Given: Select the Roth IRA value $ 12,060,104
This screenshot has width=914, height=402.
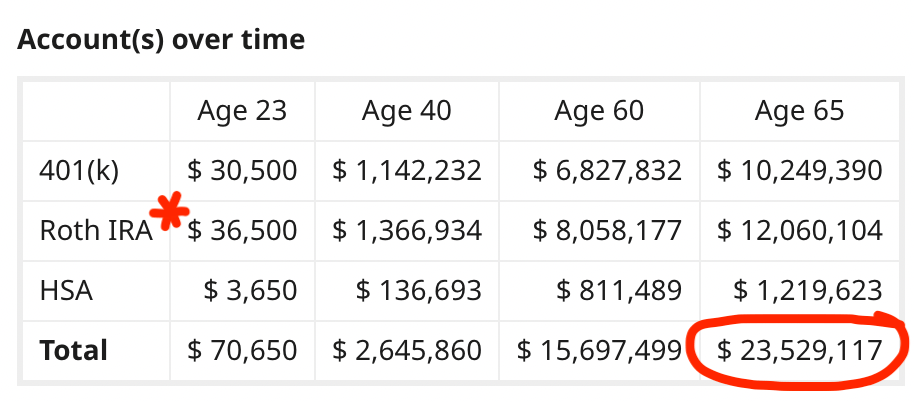Looking at the screenshot, I should point(799,231).
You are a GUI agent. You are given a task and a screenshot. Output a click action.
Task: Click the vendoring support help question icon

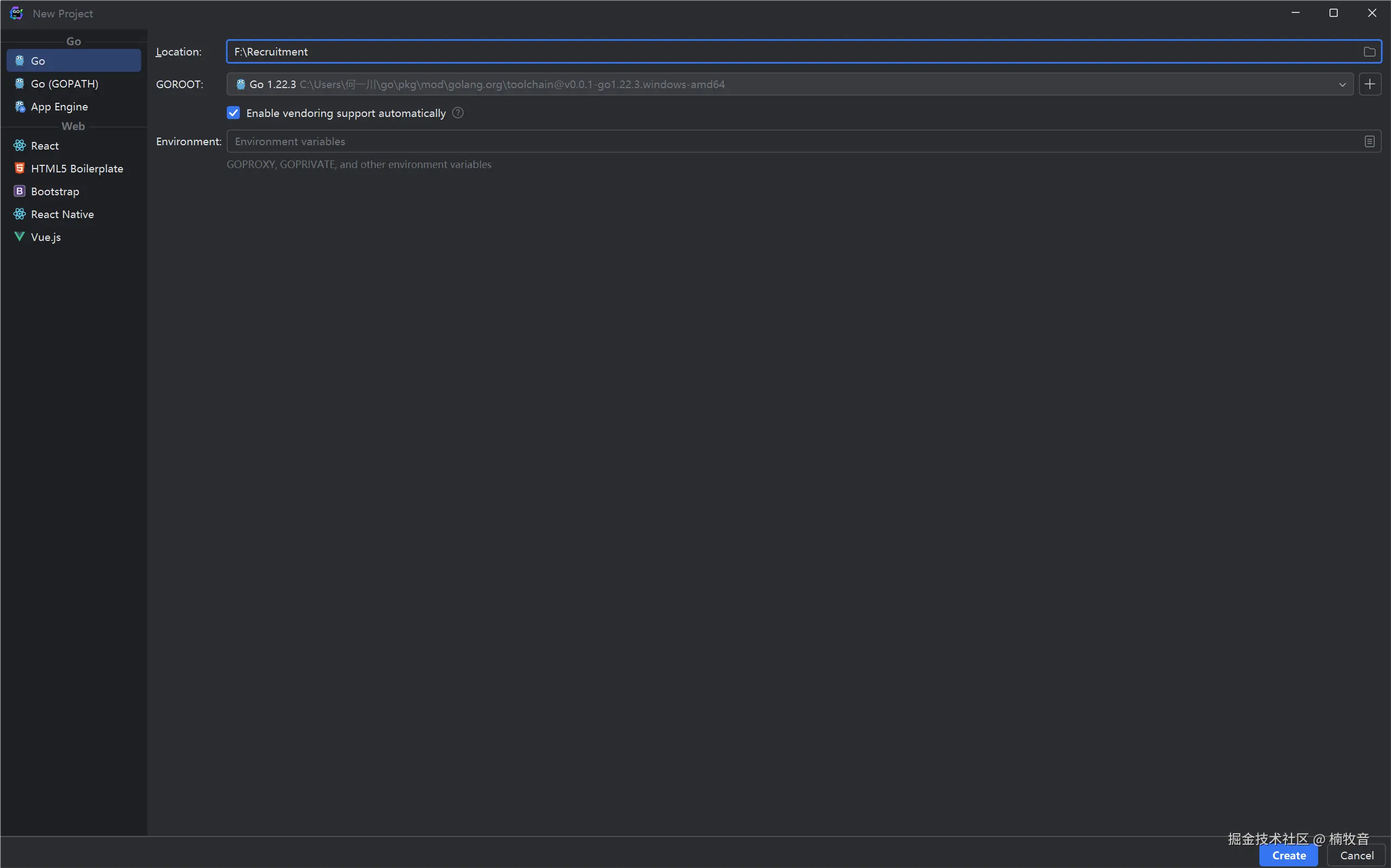(x=457, y=113)
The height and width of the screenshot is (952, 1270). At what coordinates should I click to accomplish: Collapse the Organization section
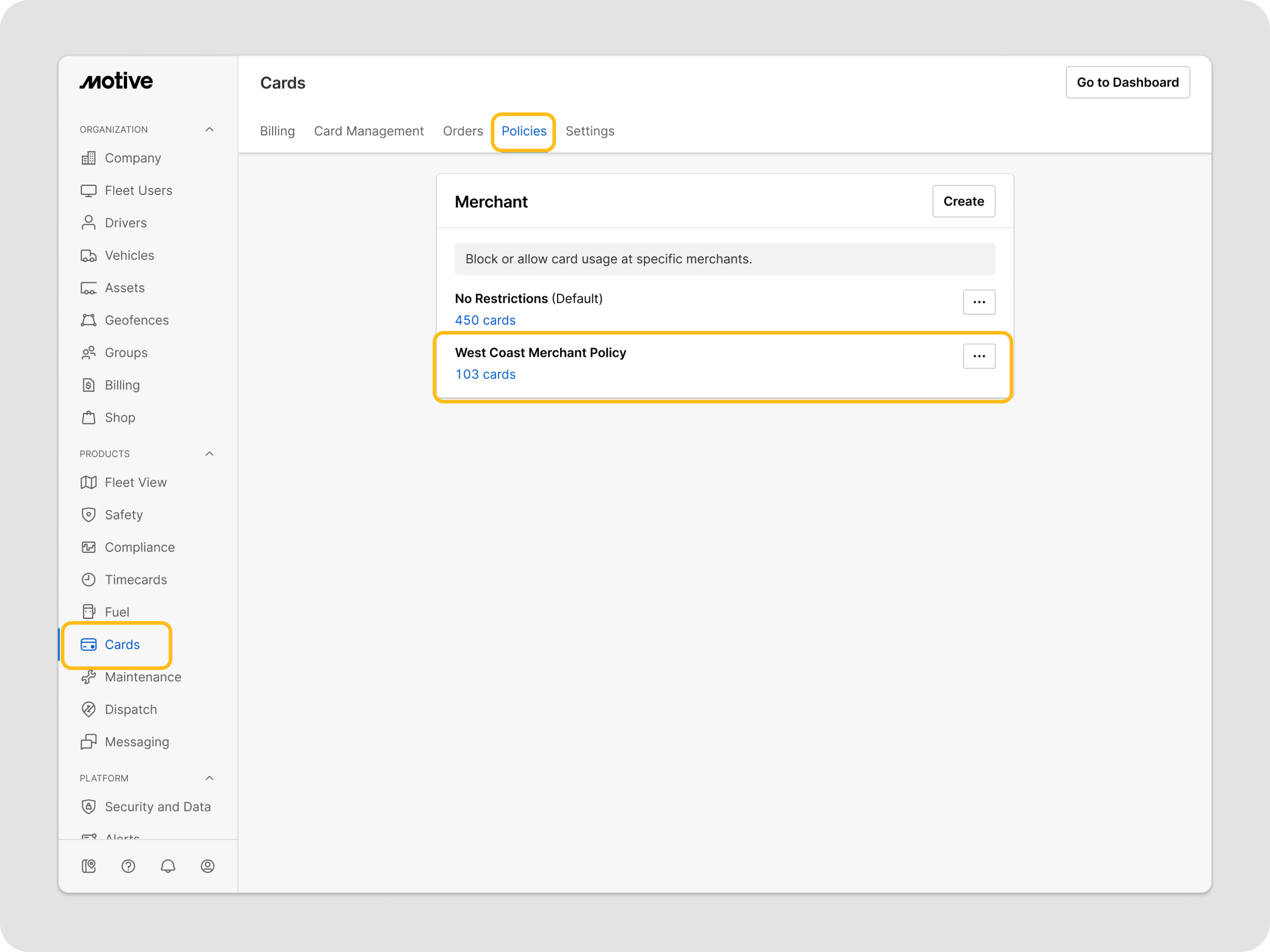click(x=210, y=130)
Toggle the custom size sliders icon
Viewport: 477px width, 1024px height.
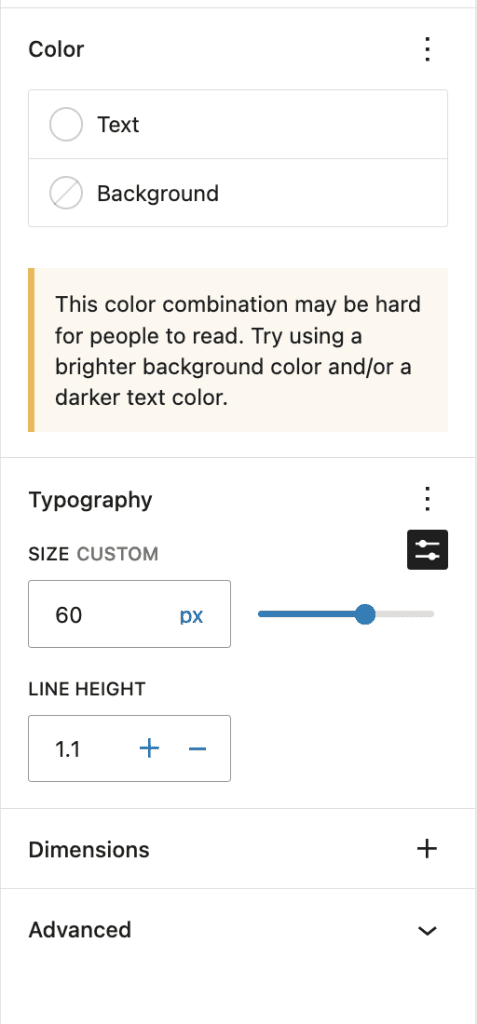point(427,549)
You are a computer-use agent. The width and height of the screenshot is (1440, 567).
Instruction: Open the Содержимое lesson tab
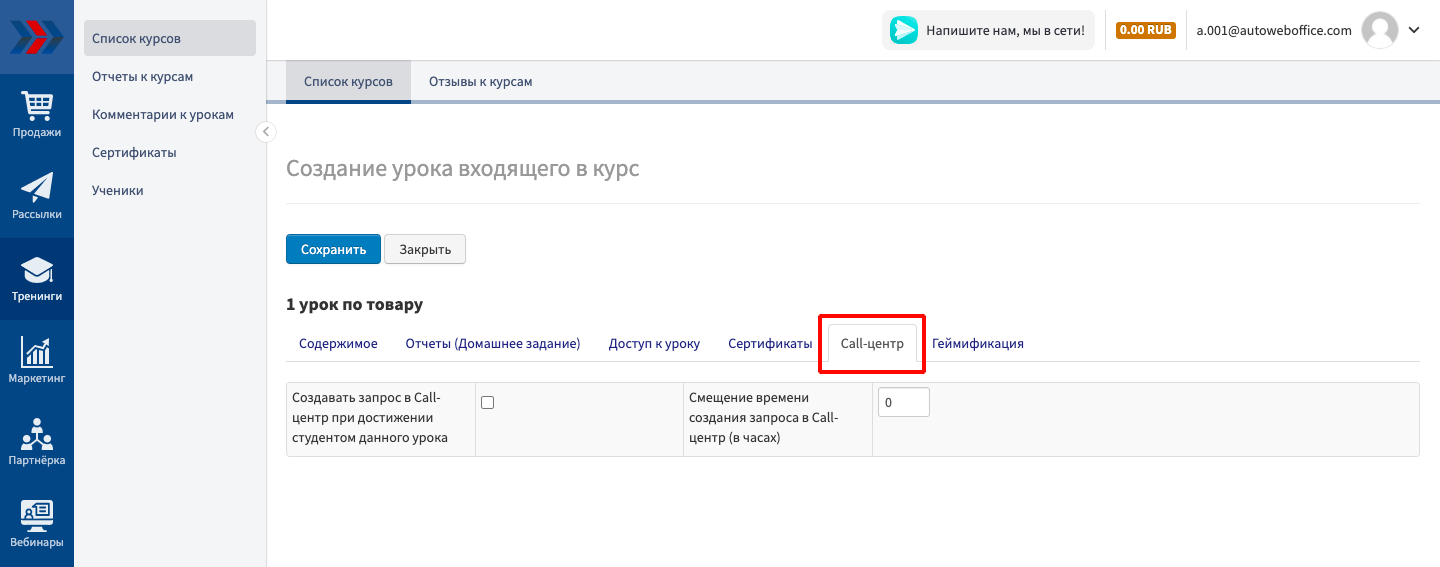[x=338, y=343]
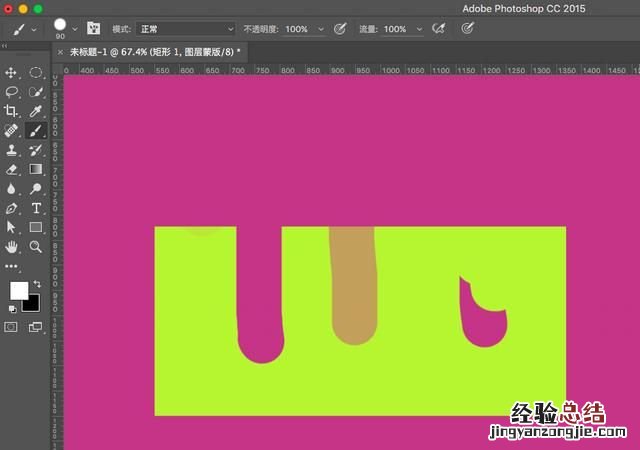The image size is (640, 450).
Task: Select the Clone Stamp tool
Action: point(12,150)
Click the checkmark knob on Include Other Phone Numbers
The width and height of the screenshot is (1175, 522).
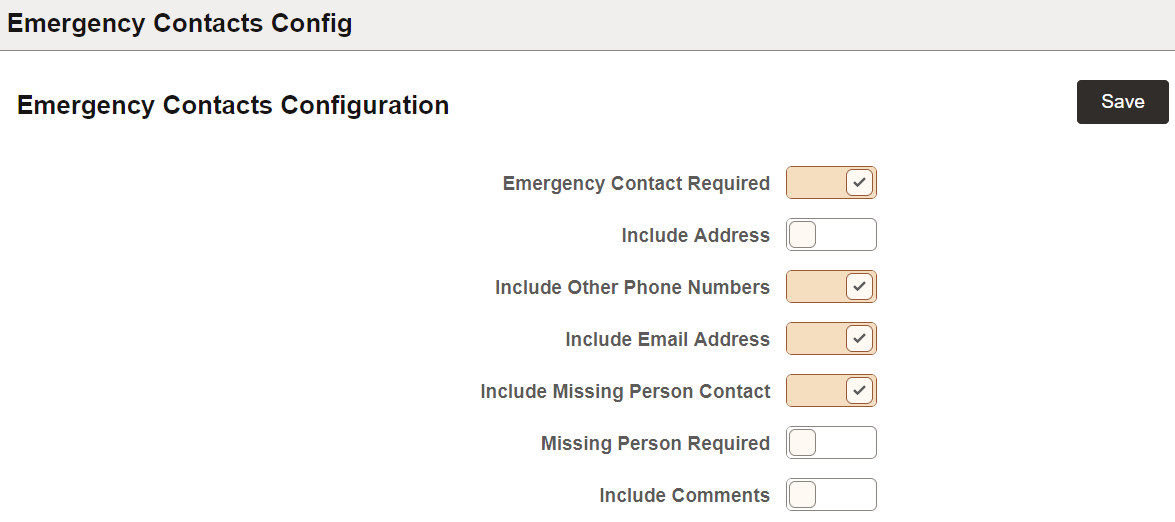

###

**Task prompt:**
Reproduce every one of the rows above word for word, omitting the pictures.

**Solution:**
Given: Select the Roth IRA value $ 12,060,104
This screenshot has width=914, height=402.
Looking at the screenshot, I should point(799,231).
You are a GUI agent. You are given a task and a screenshot. Output a click action.
Task: Click the vendoring support help question icon

(x=457, y=113)
The height and width of the screenshot is (952, 1270). At what coordinates should I click to accomplish: Collapse the Organization section
click(x=210, y=130)
Toggle the custom size sliders icon
Viewport: 477px width, 1024px height.
point(427,549)
You are a computer-use agent. The width and height of the screenshot is (1440, 567).
Instruction: Open the Содержимое lesson tab
[x=338, y=343]
The image size is (640, 450).
Task: Select the Clone Stamp tool
Action: point(12,150)
Click the checkmark knob on Include Other Phone Numbers
The width and height of the screenshot is (1175, 522).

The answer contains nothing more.